Uma outra fonte afirma ainda que a Ministra Adjunta e dos Assuntos Parlamentares, Ana Catarina Mendes, que tutela esta área, terá sentido “desconforto” com as declarações de Catarina Sarmento e Castro, dado que estabelecem uma “posição de força de ser contra o crime público”.
“Há um claro e crescente apoio no grupo parlamentar de vários deputados para que a mudança aconteça.
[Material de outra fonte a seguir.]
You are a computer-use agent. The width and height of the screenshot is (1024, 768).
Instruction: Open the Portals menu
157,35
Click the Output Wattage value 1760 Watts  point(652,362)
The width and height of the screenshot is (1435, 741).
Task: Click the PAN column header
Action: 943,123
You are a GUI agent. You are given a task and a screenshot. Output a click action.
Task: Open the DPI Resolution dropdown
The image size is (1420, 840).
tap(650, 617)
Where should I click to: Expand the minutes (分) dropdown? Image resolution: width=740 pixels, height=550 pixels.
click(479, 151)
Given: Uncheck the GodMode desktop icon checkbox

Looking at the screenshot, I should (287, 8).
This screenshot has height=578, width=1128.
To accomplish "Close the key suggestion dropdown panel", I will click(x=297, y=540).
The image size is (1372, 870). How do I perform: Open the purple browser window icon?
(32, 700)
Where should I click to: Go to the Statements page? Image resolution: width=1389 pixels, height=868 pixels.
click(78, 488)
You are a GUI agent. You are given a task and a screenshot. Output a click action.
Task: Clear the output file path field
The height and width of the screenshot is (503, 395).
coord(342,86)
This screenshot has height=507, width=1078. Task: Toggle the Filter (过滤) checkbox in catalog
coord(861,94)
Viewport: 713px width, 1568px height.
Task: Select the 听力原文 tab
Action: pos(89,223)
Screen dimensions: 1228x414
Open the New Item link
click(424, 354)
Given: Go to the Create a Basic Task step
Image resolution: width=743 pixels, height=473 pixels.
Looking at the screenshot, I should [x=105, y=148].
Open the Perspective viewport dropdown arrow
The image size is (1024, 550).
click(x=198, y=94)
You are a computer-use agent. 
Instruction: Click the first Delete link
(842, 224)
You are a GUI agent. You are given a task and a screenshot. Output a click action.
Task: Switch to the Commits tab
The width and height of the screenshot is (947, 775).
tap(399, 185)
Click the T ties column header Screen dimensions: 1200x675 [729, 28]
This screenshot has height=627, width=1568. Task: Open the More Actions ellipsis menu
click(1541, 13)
O PS já evoluiu na IVG, no casamento entre pessoas do mesmo sexo, por que razão não há de evoluir numa matéria tão importante?”, acrescenta.
Associações pedem rede especializada
A consagração como crime público da violação tem a discordância da Associação de Mulheres Contra a Violência (AMCV), para a qual a estratégia deve ser de proteção das vítimas e a manutenção como crime semi-público, defendendo que “não é ético” avançar com leis quando não há serviços na comunidade.
“E o que acontece é que as mulheres são atiradas para os tribunais e para os serviços sem que os profissionais saibam muitas vezes o que estão a fazer e não criámos a rede especializada”, apontou a presidente da associação.
Segundo Margarida Medina Martins, à semelhança do que acontece com a violência doméstica, há uma rede de serviços, mas ainda não foi possível estabilizar os modelos de intervenção e nem todas os técnicos têm os mesmos referenciais de intervenção.
Na opinião da responsável, a violação como crime público não beneficia as vítimas e penaliza-as duplamente, já que ficam “mutiladas pelo violador”, e “abandonadas pelos serviços” e pelo sistema, que “é persecutório, não é apoiante e é ignorante”.
A presidente da AMCV apontou, por outro lado, que o alargamento do direito de denúncia tem de ser diferente do direito de perícia, defendendo que sejam feitas perícias médico-legais independentemente de a vítima querer ou não apresentar queixa.